-- START OF INFORMATION GIVEN --
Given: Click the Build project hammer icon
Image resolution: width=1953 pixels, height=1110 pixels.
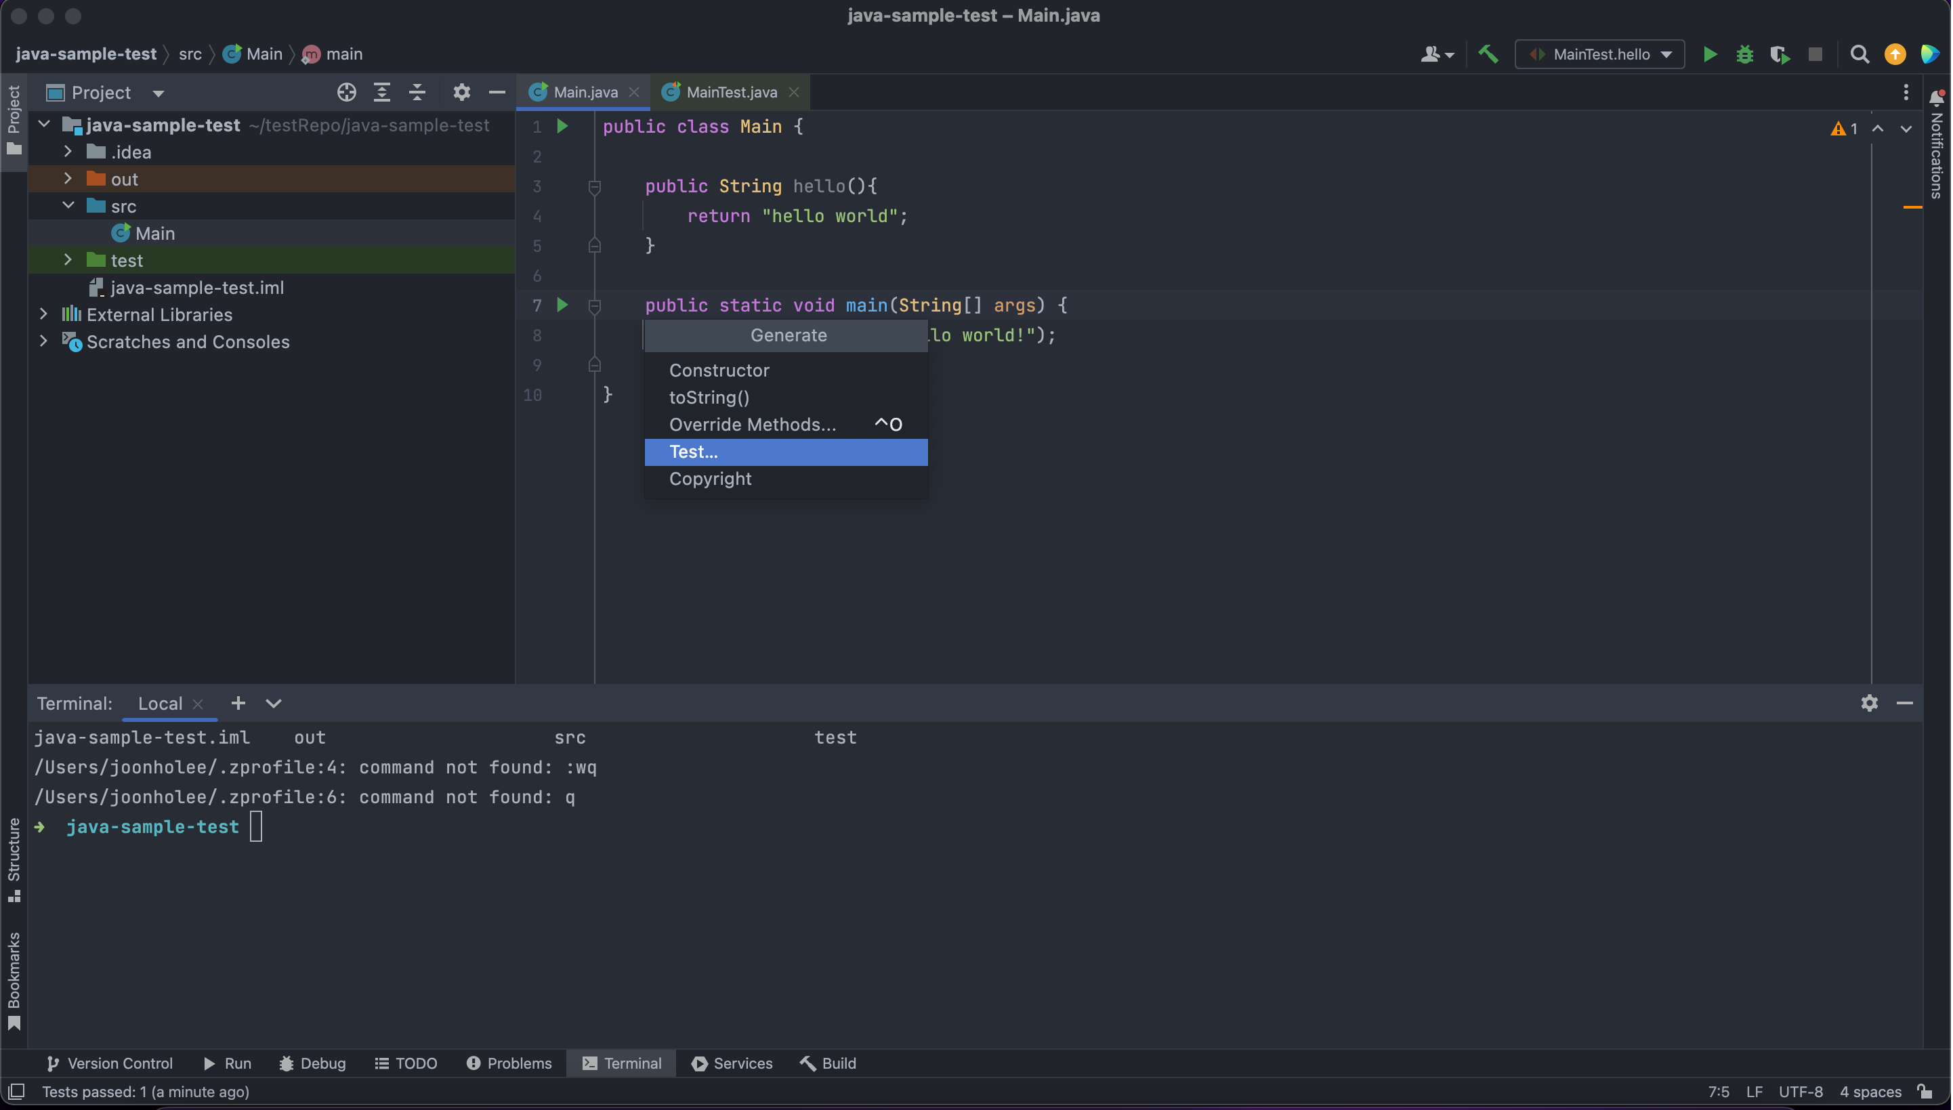Looking at the screenshot, I should 1488,54.
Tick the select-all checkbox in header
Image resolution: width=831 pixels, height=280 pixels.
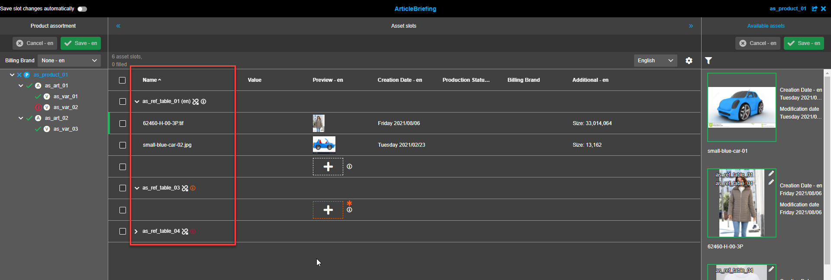pyautogui.click(x=122, y=80)
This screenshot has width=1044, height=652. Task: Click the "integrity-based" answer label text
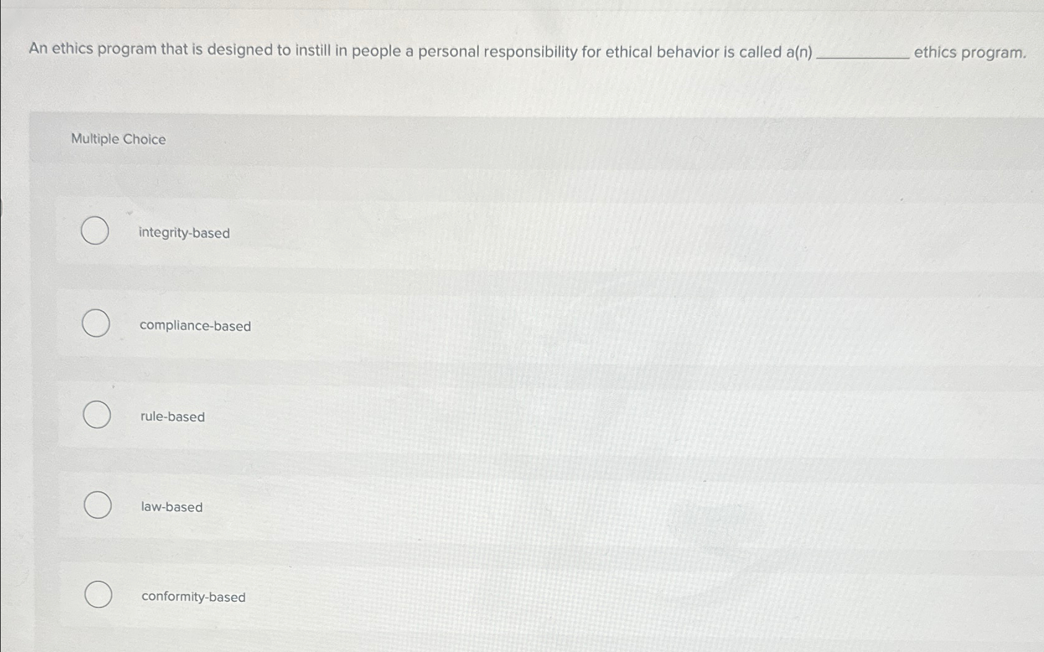184,233
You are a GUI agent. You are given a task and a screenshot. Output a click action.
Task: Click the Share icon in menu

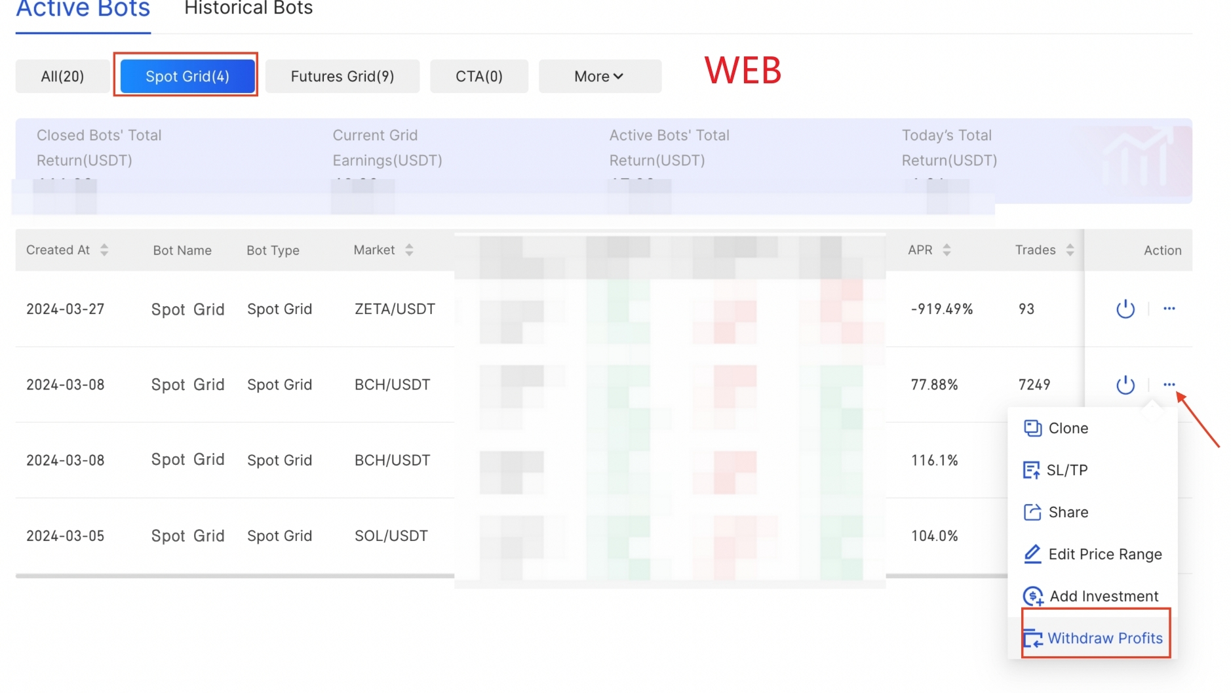(1032, 512)
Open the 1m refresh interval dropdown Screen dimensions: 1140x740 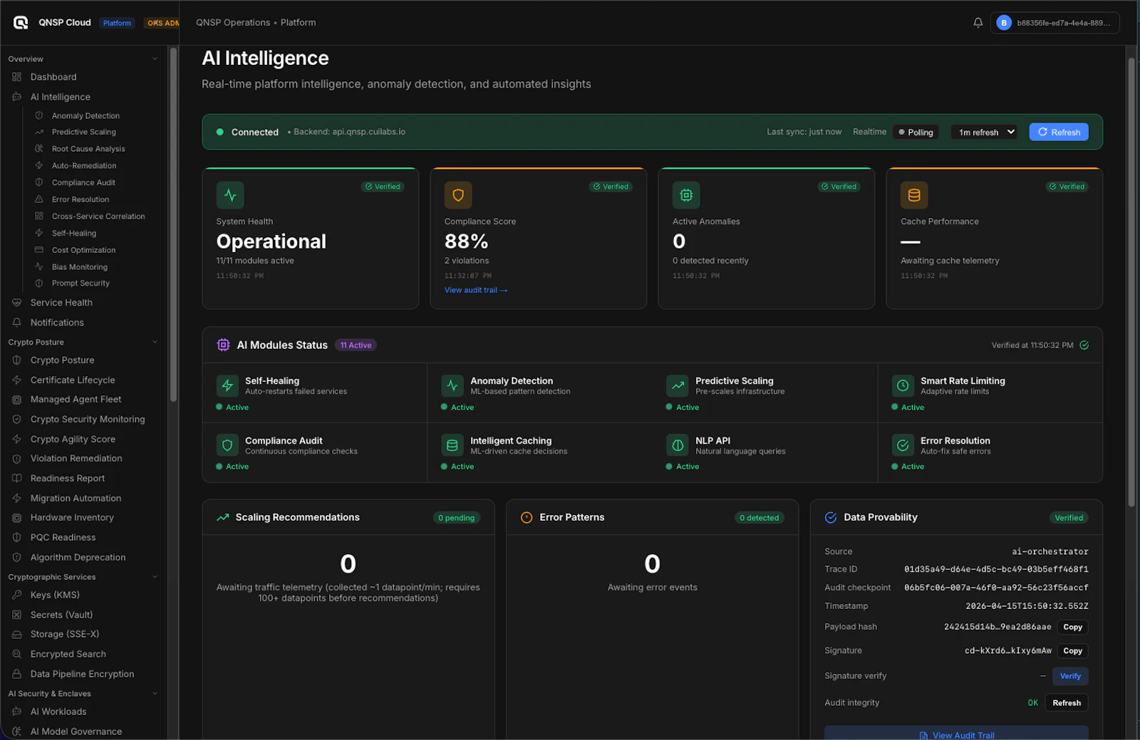(x=983, y=132)

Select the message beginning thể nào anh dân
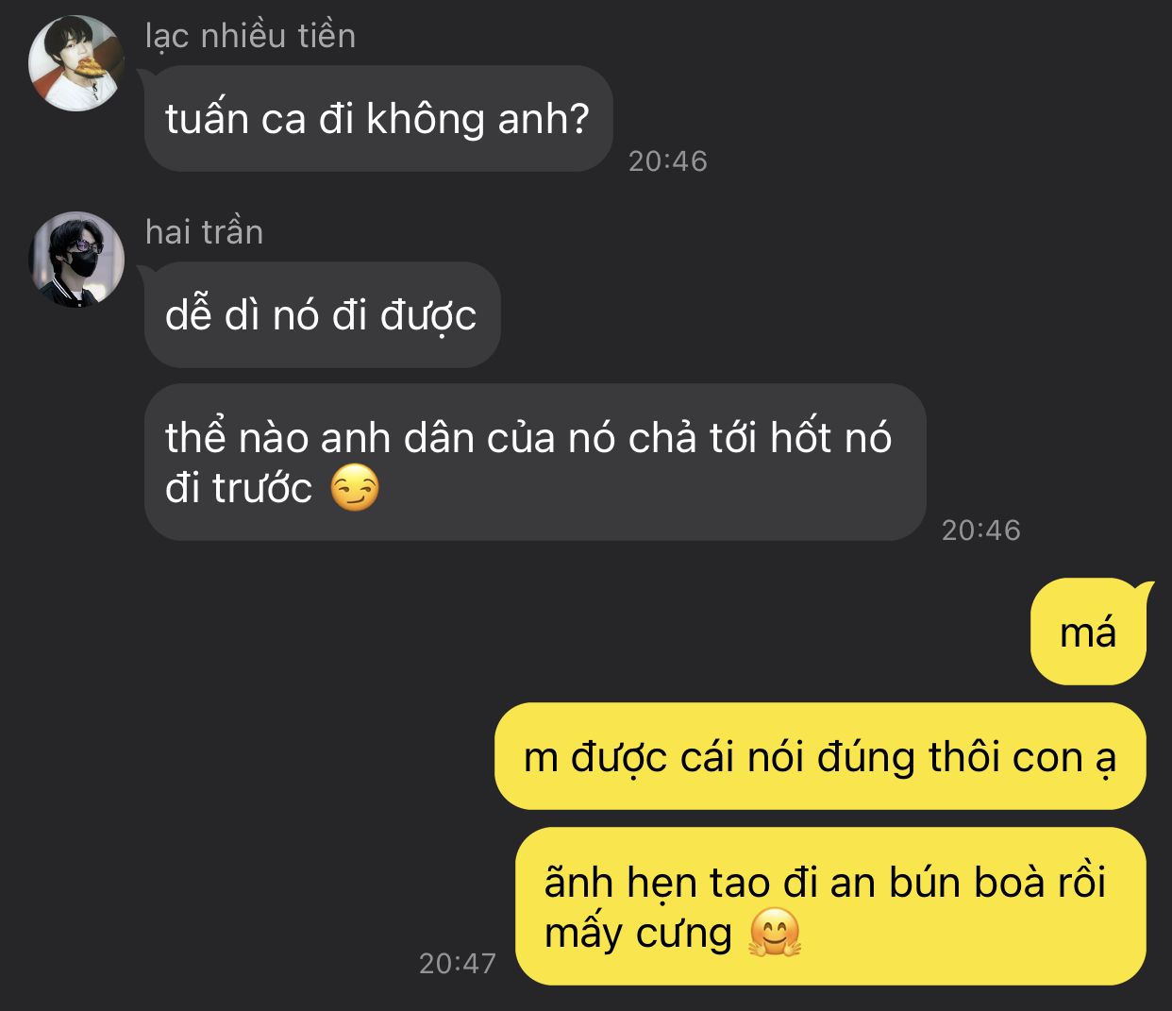(x=535, y=463)
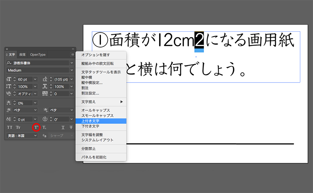Toggle the subscript button in Character panel
Viewport: 313px width, 193px height.
click(44, 127)
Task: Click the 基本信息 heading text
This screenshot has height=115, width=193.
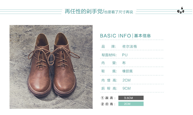Action: [142, 36]
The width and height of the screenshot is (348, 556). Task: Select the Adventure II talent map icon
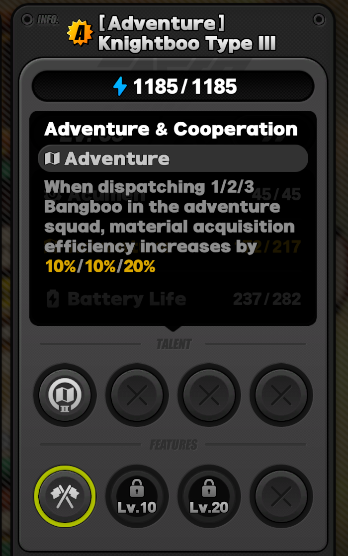(x=65, y=395)
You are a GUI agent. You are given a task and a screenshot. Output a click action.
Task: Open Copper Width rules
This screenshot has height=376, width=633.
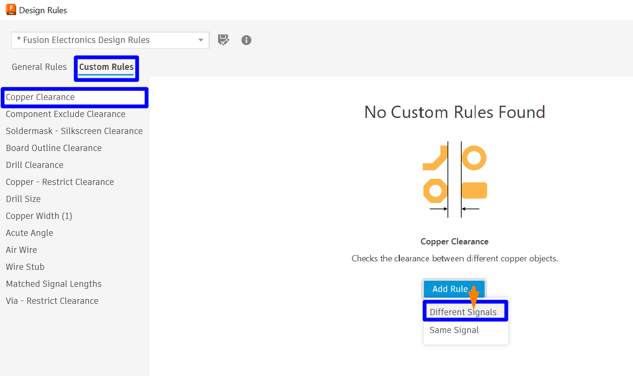(x=39, y=216)
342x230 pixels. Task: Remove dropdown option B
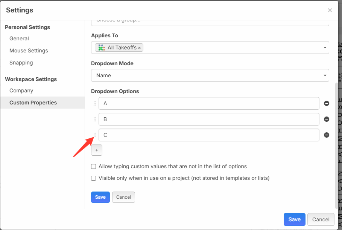327,119
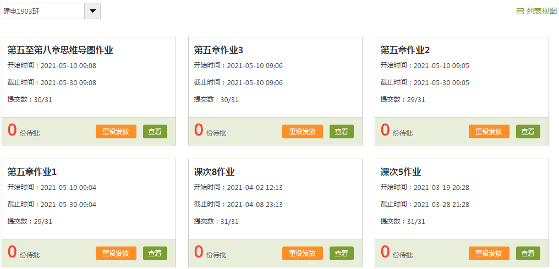This screenshot has height=269, width=559.
Task: Click 重设发放 for 第五章作业3
Action: tap(303, 132)
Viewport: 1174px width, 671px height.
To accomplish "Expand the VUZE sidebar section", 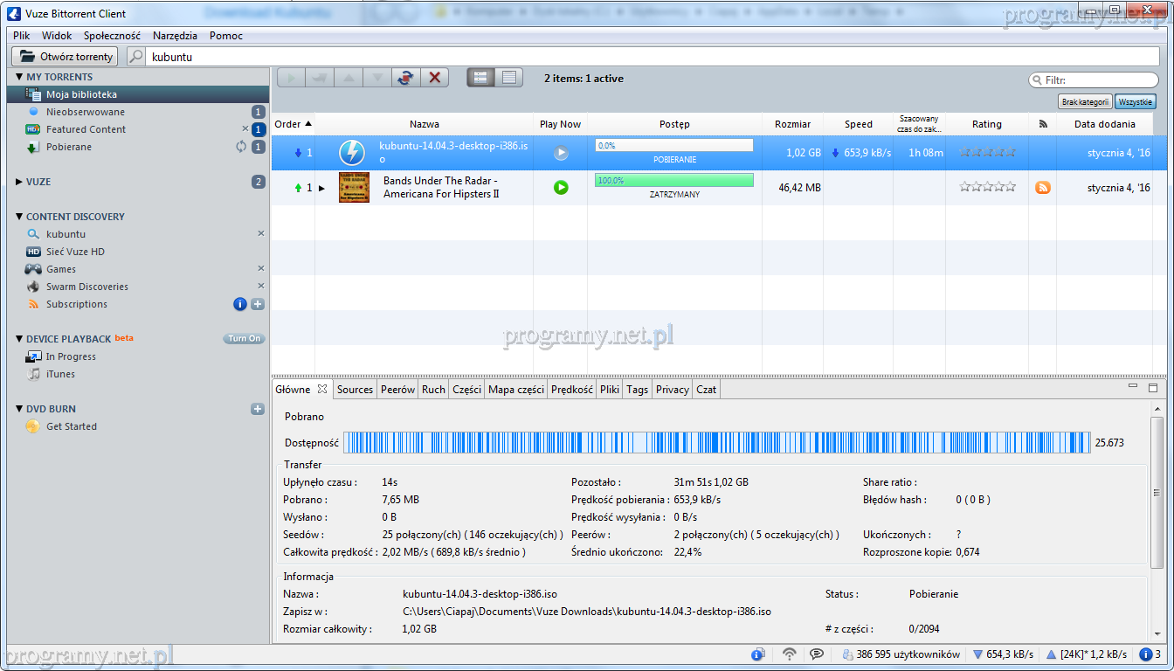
-- END OF INFORMATION GIVEN --
GOAL => Render the part of the listing that opens with the line containing "Viewport: 1174px width, 671px height." and runs through the end of the listing as a Markdown table with columns Row and Text. Skip blank lines and leave the pictures out.

WRITTEN ANSWER =>
| Row | Text |
|---|---|
| 1 | Viewport: 1174px width, 671px height. |
| 2 | To accomplish "Expand the VUZE sidebar section",  |